### EXCERPT TO READ
▼

MALAYSIA’s plan to impose Capital Gains Tax (CGT) on the disposal of unlisted shares from 2024 could affect merger and acquisition (M&A), private equity (PE) and restructuring activities, experts say.

Yvonne Beh, a partner in the tax, trade and wealth management practice at Wong & Partners, tells The Edge: “This will definitely be something that companies will need to look at if they plan to do any disposal of unlisted shares as part of M&A, or even group restructuring or PE deals. But, of course, we don’t know the details yet on things like rates and exemptions. For example, will share transfers in an internal group restructuring be exempted? It will all really depend on how the government crafts the provisions and the ambit and scope of the CGT.”

Prime Minister and Finance Minister Datuk Seri Anwar Ibrahim, in tabling a revised budget for 2023, said that, in line with international best practices, the government is mulling imposing such a tax, at a low rate, from 2024. It plans to have engagement sessions with relevant parties to study the plan in detail.

It is worth noting that two of the largest financial markets close to home — Singapore and Hong Kong — do not impose a CGT. Thailand, Vietnam, Indonesia, Japan, India, China and Australia have some form of CGT in relation to the disposal of shares.

Lavindran: The government could potentially collect sizeable sums from the CGT (Photo by PWC)

On what the possible “low rate” could be, Beh says: “We’ve never had a history of CGT in Malaysia, apart from the Real Property Gains Tax (RPGT). It is likely to depend on how much revenue the government is targeting from CGT.”

The fact that the government is considering CGT only on the disposal of unlisted shares and not a full-blown CGT is interesting, Deloitte Malaysia tax leader Sim Kwang Gek points out.

“This indicates that the government is taking a phased approach, before embarking on a full-blown CGT. Considerations such as impact on M&A activities in Malaysia, Malaysia’s attractiveness for inbound M&A, costs of doing business and tax treatment on losses arising from disposal of unlisted shares must be given weight,” she says.

“It is also common for companies to undertake restructuring of businesses for operational efficiency purposes, where share transfers may take place within the group. Will CGT be imposed on such transactions? It is important to assess the additional tax revenue that will be generated from the imposition of a CGT vis-à-vis the downside effects on businesses.

“Another important factor is the interaction between CGT and RPGT. Currently, disposal of shares of a real property company (RPC) is subject to RPGT. The imposition of CGT on the disposal of unlisted shares will raise questions on whether there will be different treatment on disposal of shares of an RPC and a non-RPC.”

Lavindran Sandragasu, a tax partner at PwC Malaysia, says the government could potentially collect sizeable sums from the CGT.

▲

### STORED DATA
▼

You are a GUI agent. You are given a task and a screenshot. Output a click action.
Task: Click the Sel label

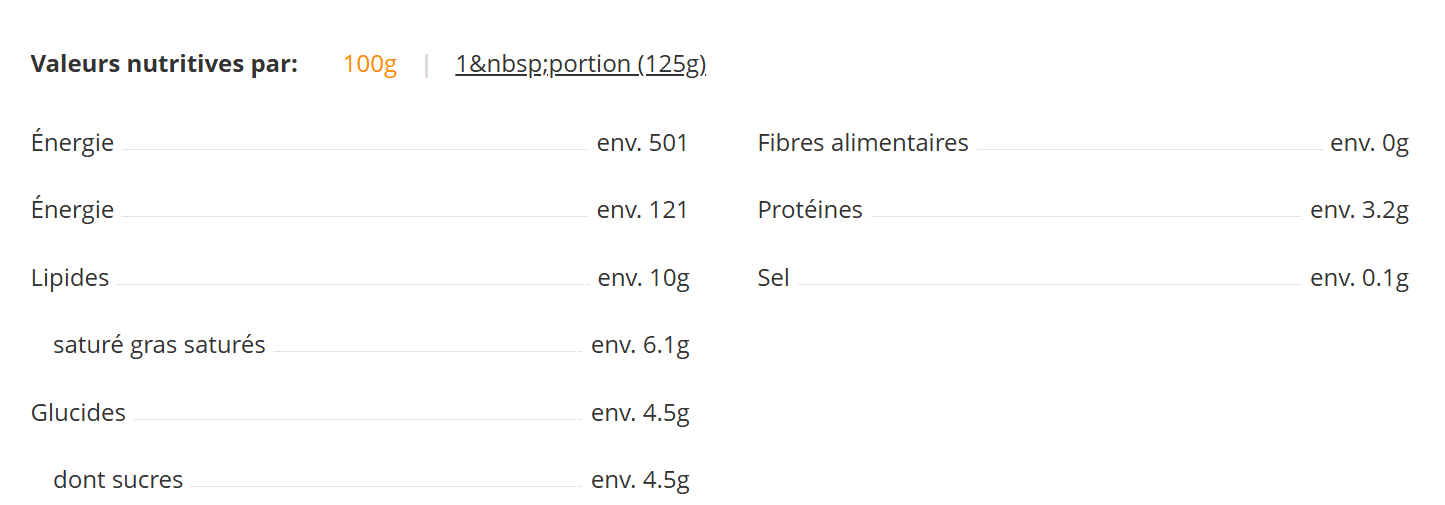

▲

### WORK INSTRUCTIONS
a – Translate this sentence from the excerpt on Malaysia's capital gains tax plan into Spanish: "It is worth noting that two of the largest financial markets close to home — Singapore and Hong Kong — do not impose a CGT."
b – Answer these from the excerpt on Malaysia's capital gains tax plan:
(i) From which year could the tax on the disposal of unlisted shares take effect?
(ii) Apart from the planned CGT, which gains tax does Beh say Malaysia has had?
(iii) At which firm is Lavindran Sandragasu a tax partner?

### ANSWERS TO THE EXERCISES
a – Cabe señalar que dos de los mayores mercados financieros cercanos — Singapur y Hong Kong — no imponen un CGT.

b –
(i) 2024
(ii) The Real Property Gains Tax (RPGT)
(iii) PwC Malaysia